January 1999/import java.*

Hello again. "import java.*" invites you, the C/C++ programmer, to learn Java. In case you were wondering, there are some good reasons why you might want to do so. Java is much more than a mechanism for energizing web pages. It is a general-purpose object-oriented programming language found in increasing demand in many sectors of the software engineering industry. When it comes to learning Java, you are at an advantage as a C/C++ programmer, since Java's syntax closely resembles that of C++. And if you are a C++ programmer who is comfortable with the principles of object-oriented programming, you'll feel right at home. Just as many C programmers have picked up C++, many C++ programmers are finding the move to Java a natural.

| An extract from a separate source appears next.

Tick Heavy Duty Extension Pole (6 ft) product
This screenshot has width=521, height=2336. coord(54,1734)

I will be examining all aspects of the language, library, and culture, but from a C/C++ perspective. This means that I'm not a Java bigot (a zealot maybe, but not a bigot :-). In fact, my mastery and fondness of C++ may possibly bias me the other way at times. It also means that I will occasionally do the unspeakable. I'll compare the two languages and try to say something useful. In this article I offer only a brief look at Java, leaving detailed tutorials to future installments. But first, a little context.

A Word About Hype

I first heard the term "object-oriented" in 1984 in connection with the Apple MacIntosh. When I asked "What does object-oriented mean?" I was given some gibberish about graphical objects on the screen. Hence the myth that a graphical user interface makes something object-oriented.

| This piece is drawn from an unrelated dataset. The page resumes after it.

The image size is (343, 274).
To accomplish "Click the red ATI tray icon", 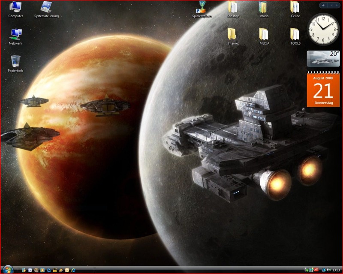I will (316, 270).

By the mid-1980s the term "object-oriented" had been so abused that the only way to really cut through the hype was to find an unquestionably object-oriented programming language and use it. My epiphany came when I discovered Symbolics' Lisp with Flavors in 1987 and got first-hand experience with language support for encapsulation, inheritance, and polymorphism.

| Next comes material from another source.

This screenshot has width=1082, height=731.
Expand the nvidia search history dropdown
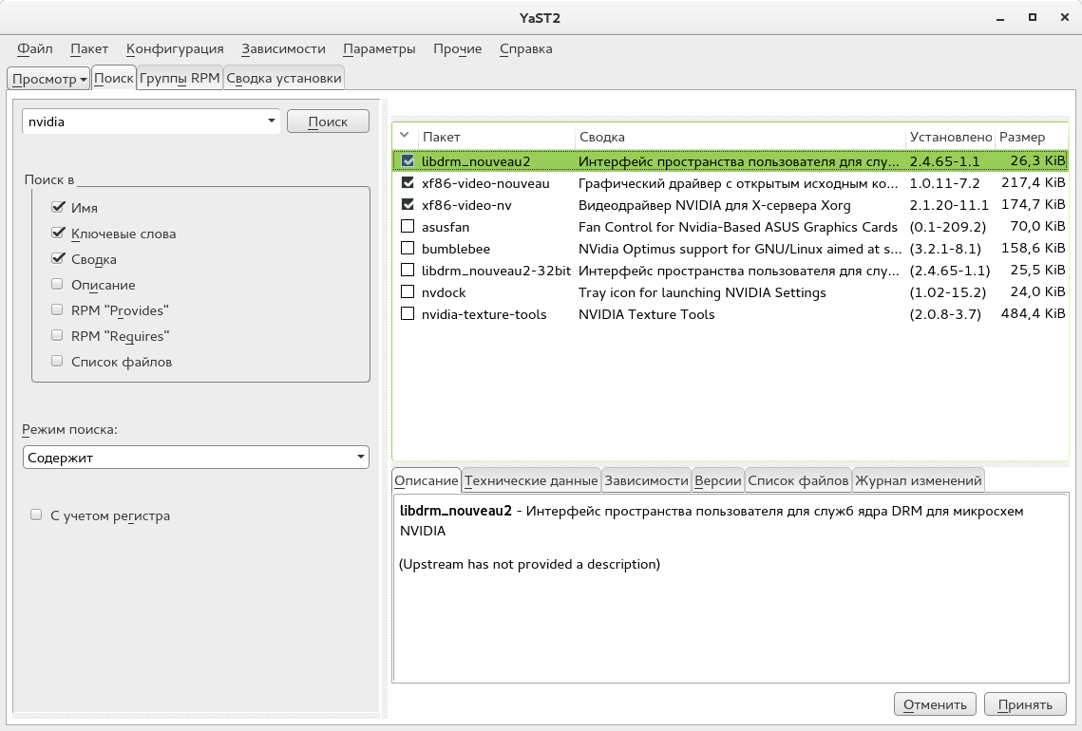point(271,122)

Later that year I attended an on-site marketing presentation from a certain relational DBMS vendor. I was quite proficient with their product already and was our company's local "expert." In the course of the presentation I heard the words "<Product X> is object oriented." I struggled to bite my tongue for the rest of the presentation, after which I raced up to the front and asked the presenter, "What did you mean when you said that <Product X> is object oriented?" The ensuing discussion revealed that <Product X> wasn't object oriented at all — it was just something they liked to say. Hype.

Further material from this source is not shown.